Acts 19:38 - Ellicott's Commentary On The Whole Bible

Bible Comments

The law is open. — Literally, the court, or forum, days are going on. The words may either indicate that the proconsul was then actually sitting to hold trials in the agora or forum, or may be taken as a colloquial idiom for “there are court days coming.”

There are deputies. — The Greek word is (as in Acts 13:7; Acts 18:12) the equivalent for proconsul. Strictly speaking, there was only one proconsul in each province, and we must therefore assume either that here also the expression is colloquial, or that the assessors (consiliarii) of the proconsul were popularly so described, or that some peculiar combination of circumstances had led to there being two persons at this time at Ephesus clothed with proconsular authority. There are some grounds for adopting the last alternative. Junius Silanus, who was Proconsul of Asia when St. Paul arrived in Ephesus (A.D. 54), had been poisoned by Celer and Helius, the two procurators, at the instigation of Agrippina; and it seems probable that they for a time held a joint proconsular authority.
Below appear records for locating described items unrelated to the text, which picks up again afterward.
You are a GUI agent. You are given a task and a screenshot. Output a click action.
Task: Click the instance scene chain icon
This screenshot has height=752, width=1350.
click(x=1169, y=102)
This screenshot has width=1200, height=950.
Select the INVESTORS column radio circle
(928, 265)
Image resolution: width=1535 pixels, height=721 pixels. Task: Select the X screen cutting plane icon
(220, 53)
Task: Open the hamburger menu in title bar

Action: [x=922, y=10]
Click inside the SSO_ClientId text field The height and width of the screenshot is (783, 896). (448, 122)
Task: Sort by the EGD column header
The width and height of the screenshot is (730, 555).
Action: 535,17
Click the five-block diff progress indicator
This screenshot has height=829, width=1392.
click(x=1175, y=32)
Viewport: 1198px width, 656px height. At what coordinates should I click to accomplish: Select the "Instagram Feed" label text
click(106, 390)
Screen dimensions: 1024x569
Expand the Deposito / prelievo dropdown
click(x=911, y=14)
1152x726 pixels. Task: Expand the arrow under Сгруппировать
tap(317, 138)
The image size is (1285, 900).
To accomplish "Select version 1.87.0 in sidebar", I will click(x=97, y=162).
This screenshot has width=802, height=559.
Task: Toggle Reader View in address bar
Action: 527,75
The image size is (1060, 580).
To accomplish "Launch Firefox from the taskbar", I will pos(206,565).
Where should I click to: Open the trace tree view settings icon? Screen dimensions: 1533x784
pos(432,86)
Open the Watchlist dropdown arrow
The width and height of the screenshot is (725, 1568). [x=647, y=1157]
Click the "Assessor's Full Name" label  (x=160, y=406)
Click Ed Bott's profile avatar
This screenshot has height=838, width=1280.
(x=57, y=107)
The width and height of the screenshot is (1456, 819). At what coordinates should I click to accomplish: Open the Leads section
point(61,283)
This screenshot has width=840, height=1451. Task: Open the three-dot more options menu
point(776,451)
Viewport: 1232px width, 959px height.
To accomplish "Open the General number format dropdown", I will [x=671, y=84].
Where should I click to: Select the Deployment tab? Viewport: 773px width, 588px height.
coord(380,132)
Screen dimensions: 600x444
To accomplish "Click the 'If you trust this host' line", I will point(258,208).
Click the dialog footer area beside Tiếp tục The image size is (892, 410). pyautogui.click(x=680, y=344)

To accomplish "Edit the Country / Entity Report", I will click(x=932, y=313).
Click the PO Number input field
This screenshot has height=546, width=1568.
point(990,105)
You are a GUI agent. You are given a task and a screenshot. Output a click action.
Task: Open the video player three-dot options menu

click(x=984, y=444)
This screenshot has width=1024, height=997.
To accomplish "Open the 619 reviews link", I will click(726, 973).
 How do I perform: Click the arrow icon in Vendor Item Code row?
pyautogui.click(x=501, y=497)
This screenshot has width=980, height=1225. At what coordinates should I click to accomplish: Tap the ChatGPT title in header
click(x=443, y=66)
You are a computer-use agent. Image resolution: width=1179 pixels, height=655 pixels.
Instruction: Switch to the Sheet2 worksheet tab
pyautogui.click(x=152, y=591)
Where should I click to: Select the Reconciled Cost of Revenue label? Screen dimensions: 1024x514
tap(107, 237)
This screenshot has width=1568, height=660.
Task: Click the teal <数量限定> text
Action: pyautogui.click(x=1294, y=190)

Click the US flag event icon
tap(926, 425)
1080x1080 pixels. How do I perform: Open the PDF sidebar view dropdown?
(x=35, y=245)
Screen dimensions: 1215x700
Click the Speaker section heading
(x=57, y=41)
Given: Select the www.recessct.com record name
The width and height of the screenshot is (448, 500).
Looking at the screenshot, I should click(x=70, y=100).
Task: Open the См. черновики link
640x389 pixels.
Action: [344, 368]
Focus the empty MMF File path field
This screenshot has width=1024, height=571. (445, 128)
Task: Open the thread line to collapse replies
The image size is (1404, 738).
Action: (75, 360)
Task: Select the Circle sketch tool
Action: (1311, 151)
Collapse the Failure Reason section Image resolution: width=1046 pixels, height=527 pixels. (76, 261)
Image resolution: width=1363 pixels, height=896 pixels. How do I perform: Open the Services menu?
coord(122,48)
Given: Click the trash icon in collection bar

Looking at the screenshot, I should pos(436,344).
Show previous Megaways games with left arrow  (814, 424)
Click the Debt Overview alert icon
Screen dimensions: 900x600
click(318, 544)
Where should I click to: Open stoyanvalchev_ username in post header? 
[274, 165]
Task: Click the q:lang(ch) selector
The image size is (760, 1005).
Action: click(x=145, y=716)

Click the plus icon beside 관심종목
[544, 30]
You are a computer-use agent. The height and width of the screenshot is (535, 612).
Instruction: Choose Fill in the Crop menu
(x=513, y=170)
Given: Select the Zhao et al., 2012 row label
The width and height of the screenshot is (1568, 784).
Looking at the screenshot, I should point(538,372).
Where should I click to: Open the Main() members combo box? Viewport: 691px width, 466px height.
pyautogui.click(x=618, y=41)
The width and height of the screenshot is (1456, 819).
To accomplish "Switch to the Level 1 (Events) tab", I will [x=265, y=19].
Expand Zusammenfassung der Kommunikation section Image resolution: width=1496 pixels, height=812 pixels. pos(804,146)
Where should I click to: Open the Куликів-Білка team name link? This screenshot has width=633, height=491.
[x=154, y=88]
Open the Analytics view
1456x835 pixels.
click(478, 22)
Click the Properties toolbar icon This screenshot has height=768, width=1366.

Let them implead one another. — The English word exactly expresses the technical force of the Greek. Demetrius and his followers were to lodge a formal statement of the charge they brought against the accused. They in their turn were to put in a rejoinder, and so joining issue, each side would produce its witnesses.

Acts 19:38

38 Wherefore if Demetrius, and the craftsmen which are with him, have a matter against any man, the lawc is open, and there are deputies: let them implead one another.